#### [Entrées d'un jeu de données]
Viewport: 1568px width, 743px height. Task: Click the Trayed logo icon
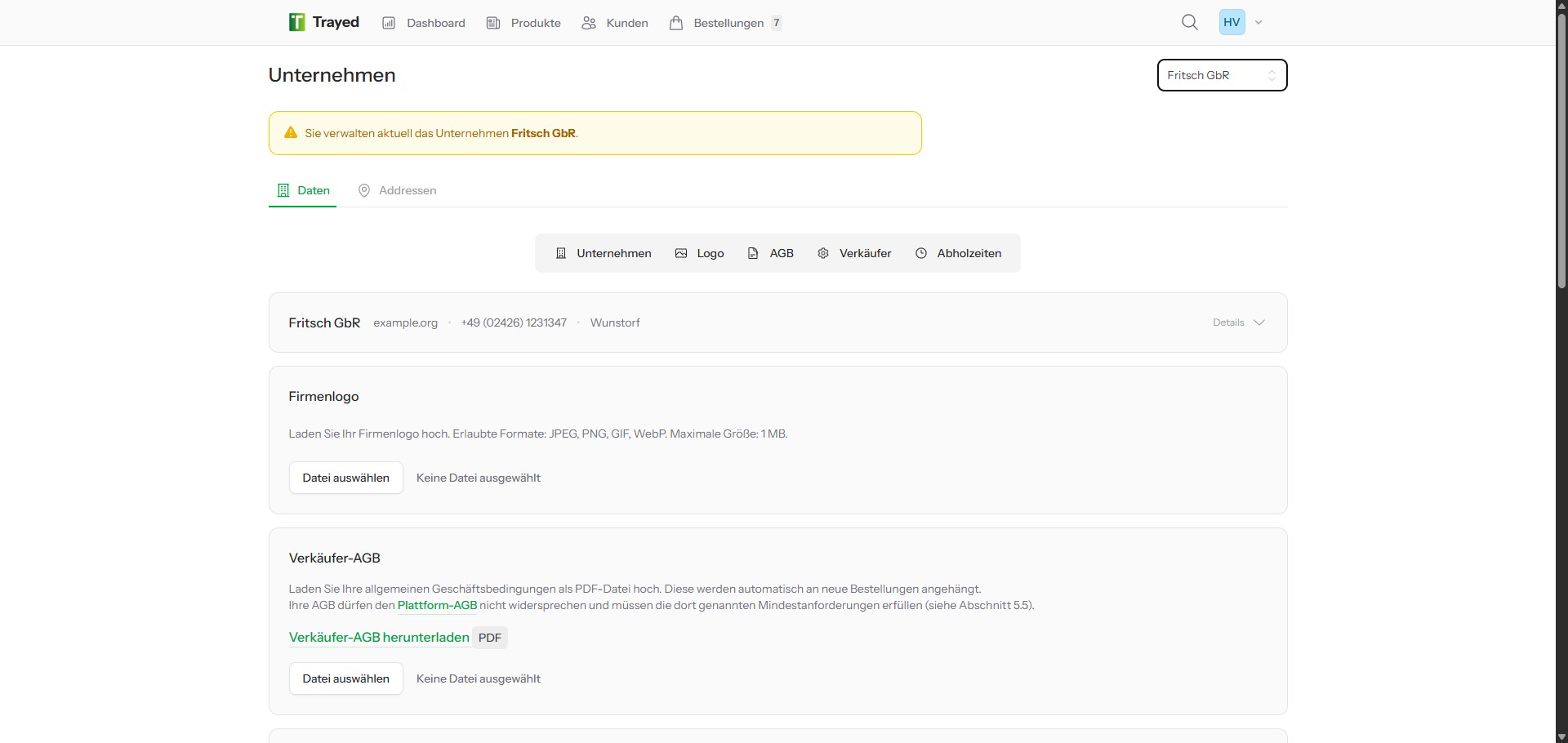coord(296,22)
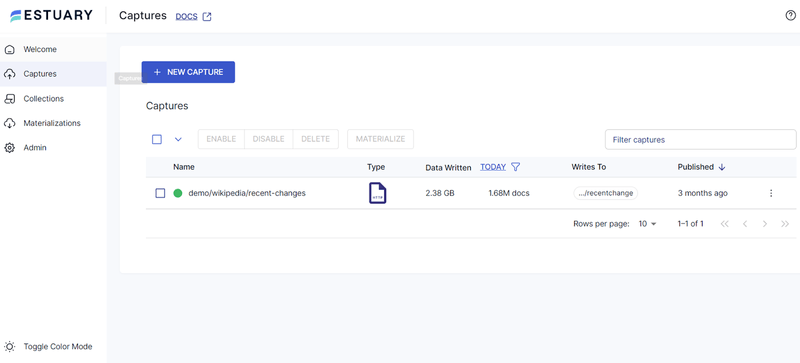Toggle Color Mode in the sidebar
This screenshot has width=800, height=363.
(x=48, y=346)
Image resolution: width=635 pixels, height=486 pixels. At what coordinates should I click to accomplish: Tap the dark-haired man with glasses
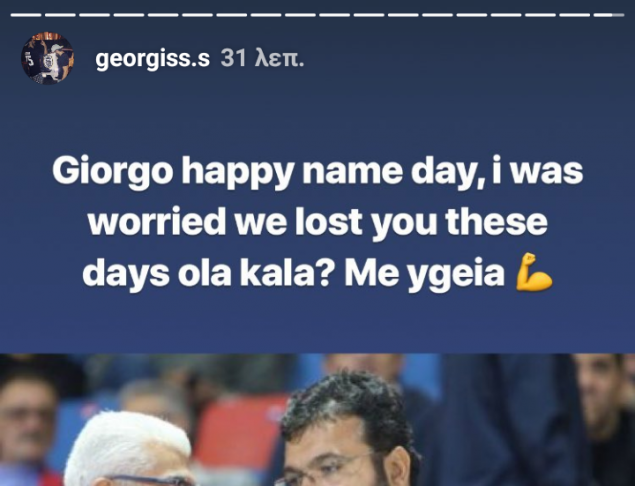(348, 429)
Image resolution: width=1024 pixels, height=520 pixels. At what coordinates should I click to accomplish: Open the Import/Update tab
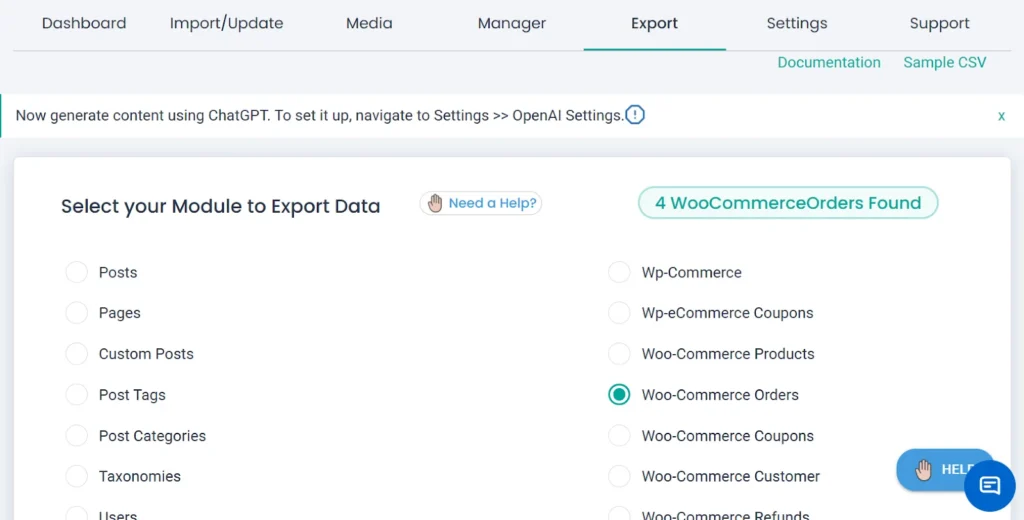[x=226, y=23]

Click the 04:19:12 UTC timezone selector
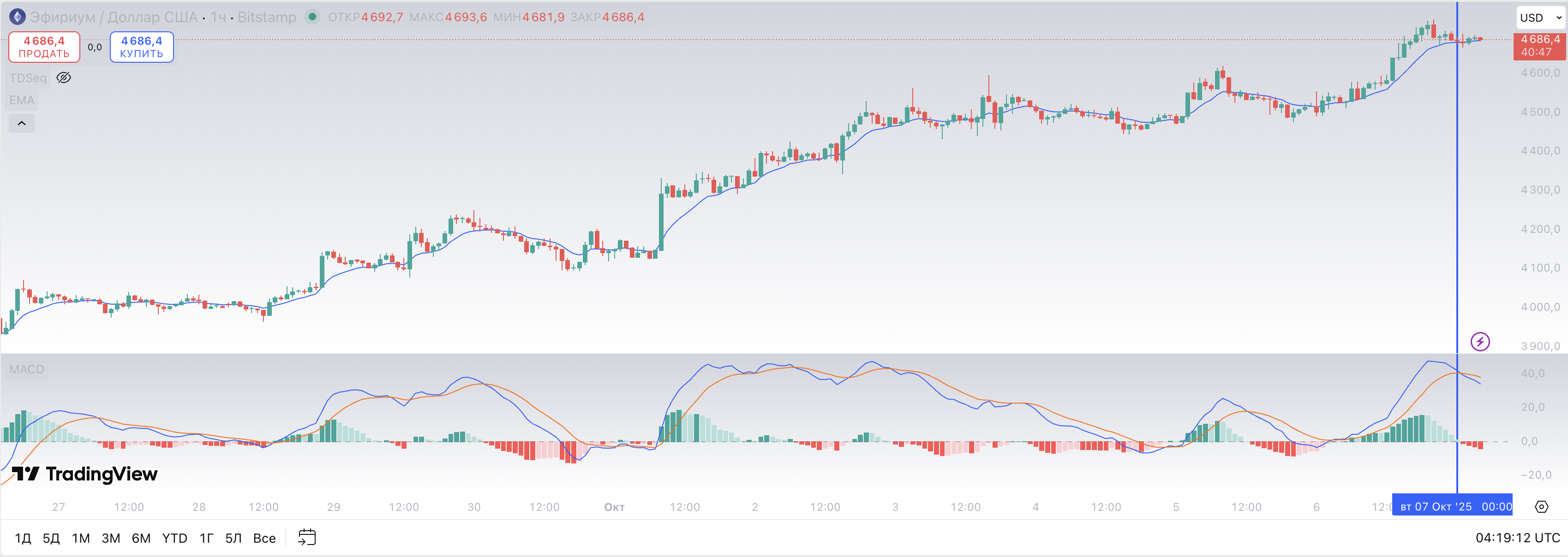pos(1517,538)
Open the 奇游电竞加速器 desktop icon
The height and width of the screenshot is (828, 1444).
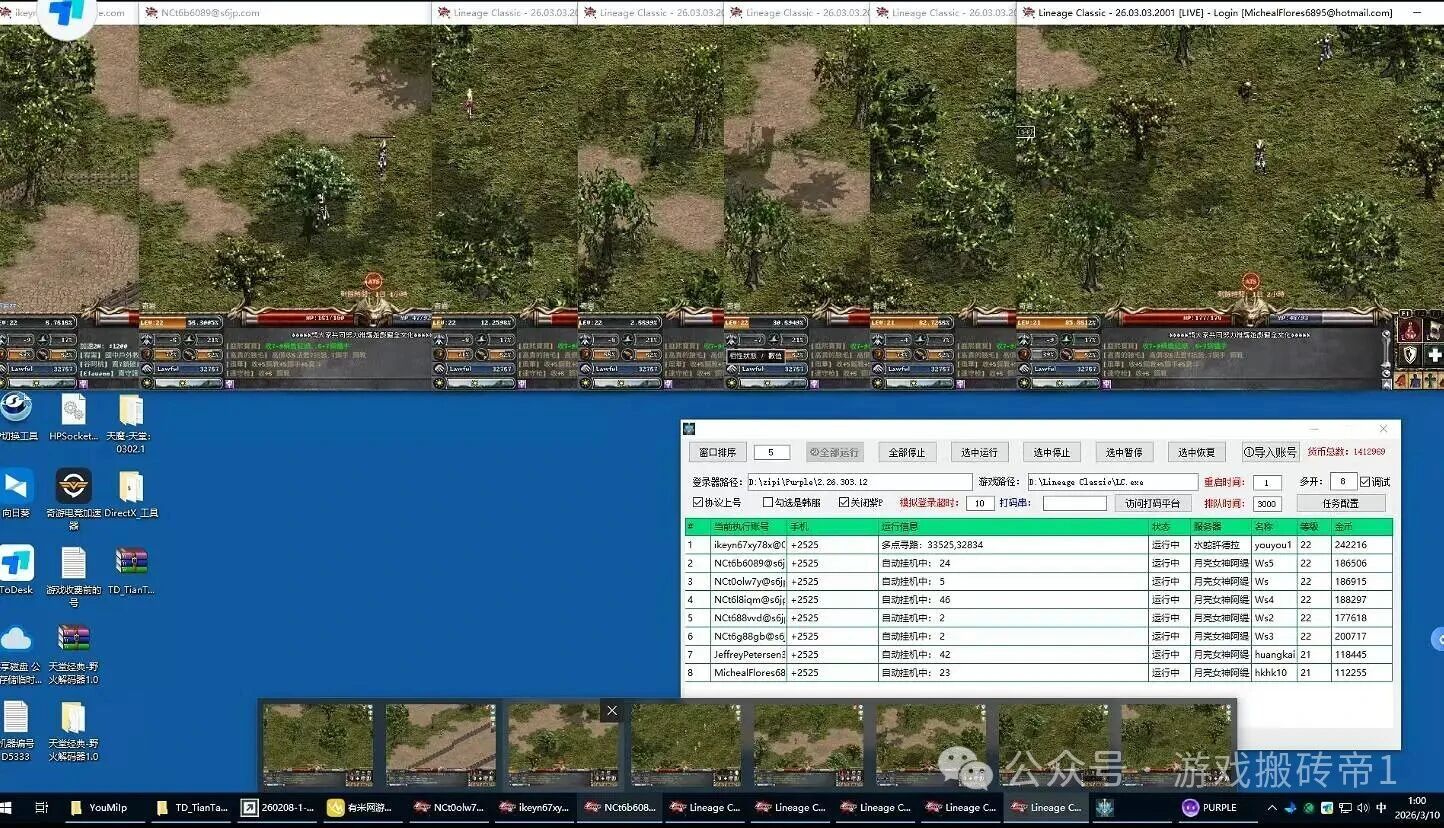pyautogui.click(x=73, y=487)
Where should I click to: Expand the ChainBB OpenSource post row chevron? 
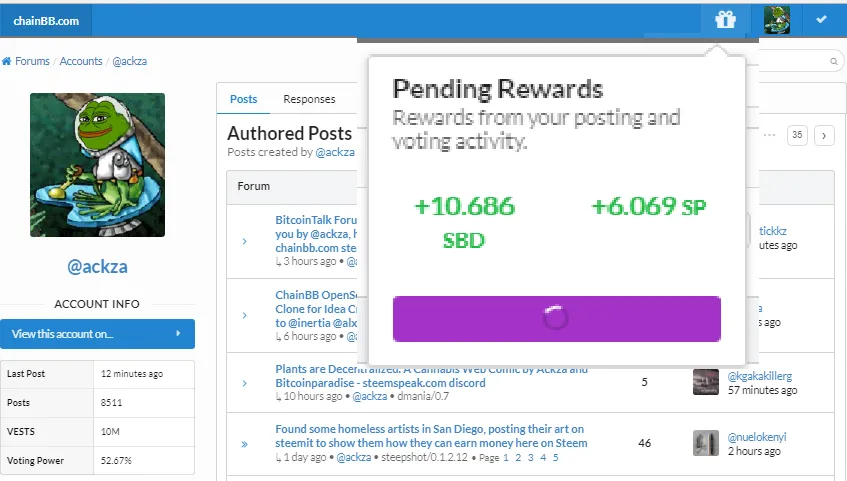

#### [À faire]
Indiquez combien de lignes des entrées contiennent la chaîne « height », en tenant compte de la casse. Donnez seulement le nombre.

#### [Votre réponse]
5